Differential diagnosis: Syncope (rapid recovery, pallor, no tongue bite, brief jerks only), PNES (waxing-waning, pelvic thrust, eye closure, no post-ictal confusion), TIA (negative symptoms), hypoglycaemia (corrects with glucose), migraine with aura (slow spread over minutes).

Key investigations: Blood glucose (first), electrolytes (Na⁺, Ca²⁺, Mg²⁺), prolactin (post-ictal within 20 min), EEG (3 Hz spike-wave = CAE; polyspike on awakening = JME; focal temporal spikes = TLE), MRI epilepsy protocol (hippocampal sclerosis, NCC, dysplasia), CT (acute emergency), LP (meningitis/encephalitis).

Never use carbamazepine or phenytoin in absence or myoclonic epilepsy — they worsen these seizure types.

REFLECT

Return to the opening hook: the 'funny turn' three months before the tonic-clonic episode — a blank stare with chewing movements and no recollection of what was said — is the description of a focal impaired awareness seizure arising from the temporal lobe.

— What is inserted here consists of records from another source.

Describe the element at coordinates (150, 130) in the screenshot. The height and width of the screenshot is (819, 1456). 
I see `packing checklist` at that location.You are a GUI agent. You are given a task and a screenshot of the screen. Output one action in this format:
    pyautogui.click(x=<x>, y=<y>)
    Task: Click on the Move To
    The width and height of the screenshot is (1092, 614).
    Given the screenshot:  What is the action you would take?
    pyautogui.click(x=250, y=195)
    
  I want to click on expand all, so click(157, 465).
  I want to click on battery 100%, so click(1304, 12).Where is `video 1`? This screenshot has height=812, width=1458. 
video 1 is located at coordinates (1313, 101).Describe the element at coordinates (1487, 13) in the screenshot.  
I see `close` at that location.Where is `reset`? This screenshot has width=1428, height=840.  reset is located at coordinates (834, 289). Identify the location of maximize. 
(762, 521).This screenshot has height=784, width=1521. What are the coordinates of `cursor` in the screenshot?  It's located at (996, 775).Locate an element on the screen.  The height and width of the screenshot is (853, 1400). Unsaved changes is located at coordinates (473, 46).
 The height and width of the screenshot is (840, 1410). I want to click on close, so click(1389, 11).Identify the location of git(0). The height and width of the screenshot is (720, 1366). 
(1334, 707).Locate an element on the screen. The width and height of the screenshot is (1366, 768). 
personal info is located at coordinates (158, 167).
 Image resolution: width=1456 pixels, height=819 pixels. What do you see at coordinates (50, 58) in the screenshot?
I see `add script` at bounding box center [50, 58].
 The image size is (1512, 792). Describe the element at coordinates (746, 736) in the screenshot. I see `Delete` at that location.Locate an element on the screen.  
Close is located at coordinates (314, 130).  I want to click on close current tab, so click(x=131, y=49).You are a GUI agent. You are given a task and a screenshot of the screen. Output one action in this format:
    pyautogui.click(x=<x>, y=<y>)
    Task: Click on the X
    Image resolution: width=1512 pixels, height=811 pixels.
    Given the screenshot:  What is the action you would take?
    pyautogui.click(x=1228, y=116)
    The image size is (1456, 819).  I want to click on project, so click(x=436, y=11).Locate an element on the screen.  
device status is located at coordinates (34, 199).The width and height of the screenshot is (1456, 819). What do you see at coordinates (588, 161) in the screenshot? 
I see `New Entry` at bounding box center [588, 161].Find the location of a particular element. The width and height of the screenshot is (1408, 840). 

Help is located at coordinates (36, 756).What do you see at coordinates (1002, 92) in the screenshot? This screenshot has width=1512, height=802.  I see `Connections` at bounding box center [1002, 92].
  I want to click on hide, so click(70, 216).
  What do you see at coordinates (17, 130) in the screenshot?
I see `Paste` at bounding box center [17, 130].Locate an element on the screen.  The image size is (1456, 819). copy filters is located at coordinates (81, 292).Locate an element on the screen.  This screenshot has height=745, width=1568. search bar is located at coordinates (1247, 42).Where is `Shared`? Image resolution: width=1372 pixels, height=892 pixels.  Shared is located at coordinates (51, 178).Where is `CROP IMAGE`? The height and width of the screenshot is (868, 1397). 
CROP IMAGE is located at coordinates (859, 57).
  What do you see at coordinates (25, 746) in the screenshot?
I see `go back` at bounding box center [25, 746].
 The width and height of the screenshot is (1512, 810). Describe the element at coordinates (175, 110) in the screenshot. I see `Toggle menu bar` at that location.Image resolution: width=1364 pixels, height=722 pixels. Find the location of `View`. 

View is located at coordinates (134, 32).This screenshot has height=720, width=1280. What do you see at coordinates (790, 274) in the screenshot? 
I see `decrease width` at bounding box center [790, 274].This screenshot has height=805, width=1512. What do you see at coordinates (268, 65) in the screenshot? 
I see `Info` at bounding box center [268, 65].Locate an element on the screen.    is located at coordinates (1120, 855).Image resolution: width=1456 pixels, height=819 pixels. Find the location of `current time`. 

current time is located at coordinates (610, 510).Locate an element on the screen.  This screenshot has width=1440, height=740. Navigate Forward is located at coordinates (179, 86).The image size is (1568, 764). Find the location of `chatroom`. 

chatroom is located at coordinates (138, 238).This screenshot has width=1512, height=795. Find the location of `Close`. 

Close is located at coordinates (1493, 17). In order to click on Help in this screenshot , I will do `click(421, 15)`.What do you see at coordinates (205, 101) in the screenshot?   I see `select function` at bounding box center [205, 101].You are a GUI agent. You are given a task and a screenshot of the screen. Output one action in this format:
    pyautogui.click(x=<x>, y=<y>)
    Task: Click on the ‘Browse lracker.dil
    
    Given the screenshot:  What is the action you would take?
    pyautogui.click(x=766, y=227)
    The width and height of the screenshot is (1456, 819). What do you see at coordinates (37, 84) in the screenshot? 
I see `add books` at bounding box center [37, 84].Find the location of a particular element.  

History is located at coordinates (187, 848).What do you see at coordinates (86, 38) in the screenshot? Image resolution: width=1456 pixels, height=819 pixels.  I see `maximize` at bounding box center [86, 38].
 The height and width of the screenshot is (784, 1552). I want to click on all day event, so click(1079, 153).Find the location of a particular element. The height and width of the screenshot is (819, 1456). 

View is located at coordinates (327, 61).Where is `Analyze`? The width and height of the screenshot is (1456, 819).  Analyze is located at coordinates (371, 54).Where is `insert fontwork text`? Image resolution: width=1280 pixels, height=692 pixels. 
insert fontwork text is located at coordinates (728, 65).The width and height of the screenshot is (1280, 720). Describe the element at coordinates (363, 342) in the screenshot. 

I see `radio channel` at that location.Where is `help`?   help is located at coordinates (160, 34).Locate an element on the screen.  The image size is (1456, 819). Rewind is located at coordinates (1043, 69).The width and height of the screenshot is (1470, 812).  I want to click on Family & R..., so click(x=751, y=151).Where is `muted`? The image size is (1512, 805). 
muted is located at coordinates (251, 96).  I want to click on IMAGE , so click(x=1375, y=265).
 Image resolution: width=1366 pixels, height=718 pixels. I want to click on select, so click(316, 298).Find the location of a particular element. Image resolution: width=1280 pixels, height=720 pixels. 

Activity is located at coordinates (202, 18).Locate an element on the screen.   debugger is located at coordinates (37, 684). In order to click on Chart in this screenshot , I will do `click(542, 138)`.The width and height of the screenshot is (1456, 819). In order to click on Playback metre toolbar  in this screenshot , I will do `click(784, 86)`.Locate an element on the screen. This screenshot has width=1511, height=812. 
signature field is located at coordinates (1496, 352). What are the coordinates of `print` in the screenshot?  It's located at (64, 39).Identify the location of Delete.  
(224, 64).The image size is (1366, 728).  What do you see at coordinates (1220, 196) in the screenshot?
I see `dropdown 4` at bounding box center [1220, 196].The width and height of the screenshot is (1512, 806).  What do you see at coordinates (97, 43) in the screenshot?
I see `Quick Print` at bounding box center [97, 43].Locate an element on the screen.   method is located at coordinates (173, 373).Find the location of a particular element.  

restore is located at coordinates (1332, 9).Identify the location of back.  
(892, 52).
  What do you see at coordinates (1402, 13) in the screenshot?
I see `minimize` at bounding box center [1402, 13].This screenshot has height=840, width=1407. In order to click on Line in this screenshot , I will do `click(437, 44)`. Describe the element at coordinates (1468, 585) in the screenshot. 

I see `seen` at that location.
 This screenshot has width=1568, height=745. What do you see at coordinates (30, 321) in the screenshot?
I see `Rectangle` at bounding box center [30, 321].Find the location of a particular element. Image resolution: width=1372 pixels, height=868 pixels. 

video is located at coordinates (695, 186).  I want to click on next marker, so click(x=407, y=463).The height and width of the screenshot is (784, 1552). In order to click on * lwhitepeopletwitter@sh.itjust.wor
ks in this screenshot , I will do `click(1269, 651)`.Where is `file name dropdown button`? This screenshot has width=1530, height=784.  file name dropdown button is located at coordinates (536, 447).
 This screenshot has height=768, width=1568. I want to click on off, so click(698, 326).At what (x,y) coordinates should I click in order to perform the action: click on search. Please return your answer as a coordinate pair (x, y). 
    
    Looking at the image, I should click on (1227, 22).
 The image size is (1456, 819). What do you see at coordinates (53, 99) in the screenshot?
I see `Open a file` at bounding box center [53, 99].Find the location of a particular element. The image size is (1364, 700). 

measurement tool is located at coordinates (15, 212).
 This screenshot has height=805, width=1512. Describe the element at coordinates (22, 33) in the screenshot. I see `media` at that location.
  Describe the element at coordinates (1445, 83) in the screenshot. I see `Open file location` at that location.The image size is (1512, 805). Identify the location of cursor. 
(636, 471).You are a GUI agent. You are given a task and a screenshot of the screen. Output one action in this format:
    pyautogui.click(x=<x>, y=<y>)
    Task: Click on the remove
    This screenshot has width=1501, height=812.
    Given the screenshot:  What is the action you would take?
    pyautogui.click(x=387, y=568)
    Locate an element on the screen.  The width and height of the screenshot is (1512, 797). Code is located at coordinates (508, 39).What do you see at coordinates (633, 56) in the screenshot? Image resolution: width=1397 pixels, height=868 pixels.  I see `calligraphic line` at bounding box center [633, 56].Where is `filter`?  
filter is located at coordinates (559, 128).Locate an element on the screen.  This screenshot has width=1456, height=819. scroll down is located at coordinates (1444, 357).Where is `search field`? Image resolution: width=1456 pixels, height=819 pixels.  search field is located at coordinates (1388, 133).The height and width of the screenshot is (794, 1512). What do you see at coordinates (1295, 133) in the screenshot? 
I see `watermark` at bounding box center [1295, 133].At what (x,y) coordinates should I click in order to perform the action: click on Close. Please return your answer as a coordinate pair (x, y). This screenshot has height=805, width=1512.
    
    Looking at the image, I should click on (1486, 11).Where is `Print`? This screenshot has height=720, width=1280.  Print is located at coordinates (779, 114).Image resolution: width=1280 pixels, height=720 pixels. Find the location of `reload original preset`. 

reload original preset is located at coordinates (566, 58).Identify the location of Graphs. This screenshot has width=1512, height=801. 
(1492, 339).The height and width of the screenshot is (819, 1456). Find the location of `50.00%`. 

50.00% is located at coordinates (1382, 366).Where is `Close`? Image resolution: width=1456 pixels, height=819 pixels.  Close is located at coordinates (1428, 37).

The tonic-clonic event was likely a secondarily generalised focal seizure. Together, these two episodes fulfil the ILAE definition of epilepsy (two unprovoked seizures >24 hours apart) — a diagnosis that was missed when the first episode was dismissed as vasovagal. Reflect on this: how would you take a structured seizure history to avoid this diagnostic miss in your own future practice? And when a family asks 'doctor, will this happen again?' — what are the clinical, EEG, and aetiological factors that would inform your answer about recurrence risk? Connecting the framework to a real conversation with a frightened patient is the goal of your preparation.